'I can't run away from myself'

'I can't run away from myself'


'I can't run away from myself'

Susmit Sen has come a long way since his tryst with music. The lead guitarist of ‘Indian Ocean’ came up with his ensemble, ‘Susmit Sen Chronicles’, for his solo album, ‘Depths of the Ocean’.

While the signature undertones of Indian fusion rock are definitely present and have seeped into the album, his music cannot be placed into a neatly-boxed genre. Metrolife catches up with the musician for a chat.

Most of the songs are over a decade old but the album was compiled and released only in December and it finally went on tour this August. “Everything should have coincided but it didn’t because of bad management, to be honest.

But let’s look at it in a positive way – it happened!” says the optimistic musician. “The concept was there with me for as long as I can remember. But I was busy with ‘Indian Ocean’ and managed to take out time to record only last year,” he adds.

When one thinks of a solo album, one would expect only that musician playing the instrument of his choice in it.

But in this album, Susmit has collaborated with artistes like Shubha Mudgal, Papon, Sari Roy and Nitin Malik among others to give it an interesting twist. “It did cross my mind that I could just do solo guitar but that usually works for guitar connoisseurs.
I think I’m first a musician and then a guitarist. When I think of a composition, I’m thinking of a complete arrangement,” shares Susmit.
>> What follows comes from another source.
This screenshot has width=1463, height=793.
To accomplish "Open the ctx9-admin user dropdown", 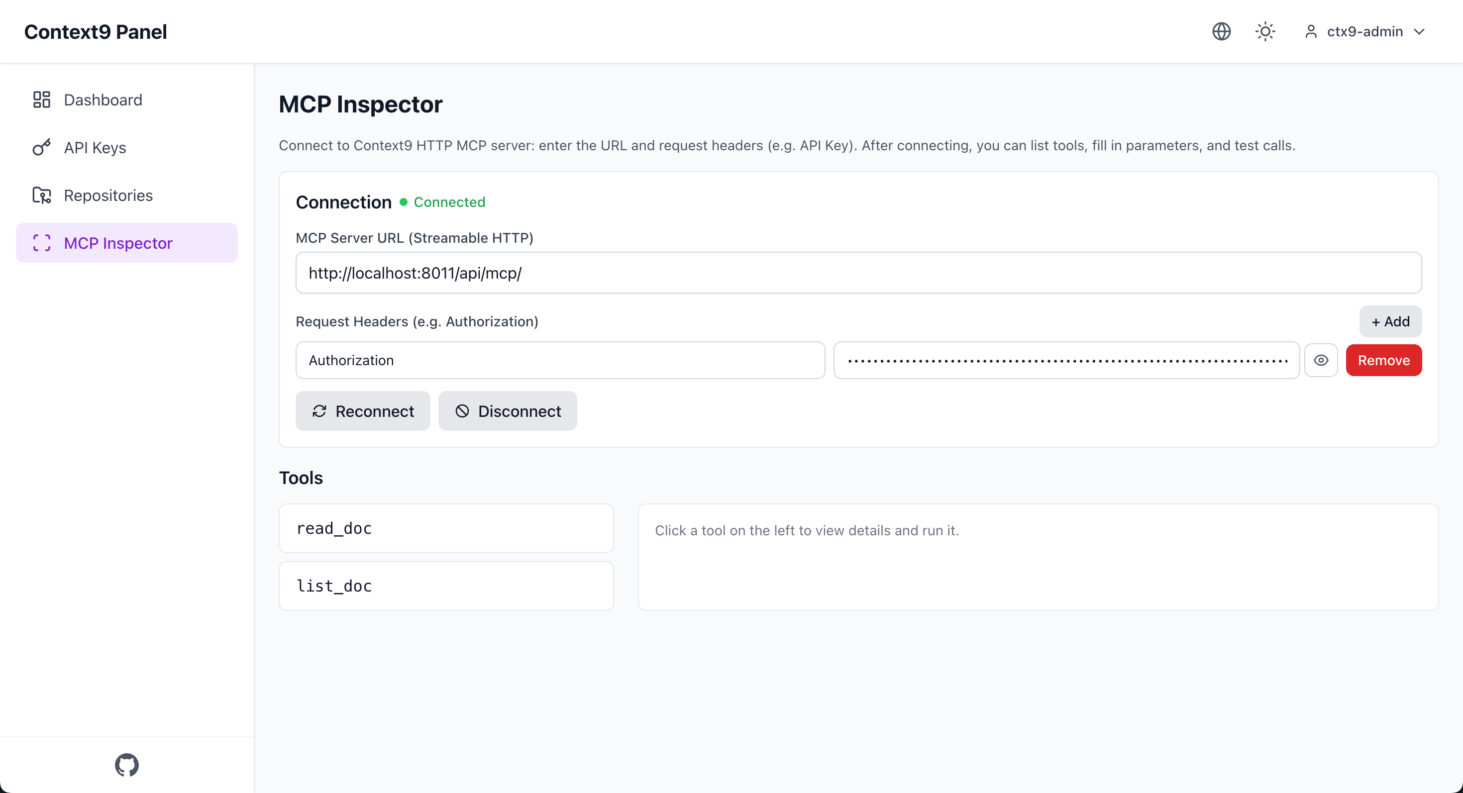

The album is named after the title track, which was composed six years before ‘Indian Ocean’ was even formed.

Back then, it was Susmit’s brother who had given the piece its name. A few years later, he co-founded a two-member band comprising himself and the late Asheem Chakravarty, which was christened ‘Indian Ocean’ by his father.

The album has been criticised for having a typical ‘Indian Ocean’ sound. But as Susmit explains, that was rather inevitable. “‘Indian Ocean’ was started by me and initially, it was just my compositions. Slowly, people started coming in and it became like a workshop where everyone would pitch in.

I can’t run away from myself,” remarks Susmit.

“Others may not see it but I know that the compositions are very different. When compositions happen for a musician, you can’t keep it within you. You have to let it out! For whatever reasons, these songs just didn’t come into the realms of ‘Indian Ocean’.”

Be it with the collaborations for this album or the ensemble he is touring with, Susmit enjoys the idea of musical conversations. He also confesses to be quite picky when it comes to choosing musical company.

“I have to go for the people and not just their skills as musicians. I think you have to be a beautiful person before you can produce good music. Unless and until you’re a good human being, you can’t interact the way you need to,” says Susmit with a smile.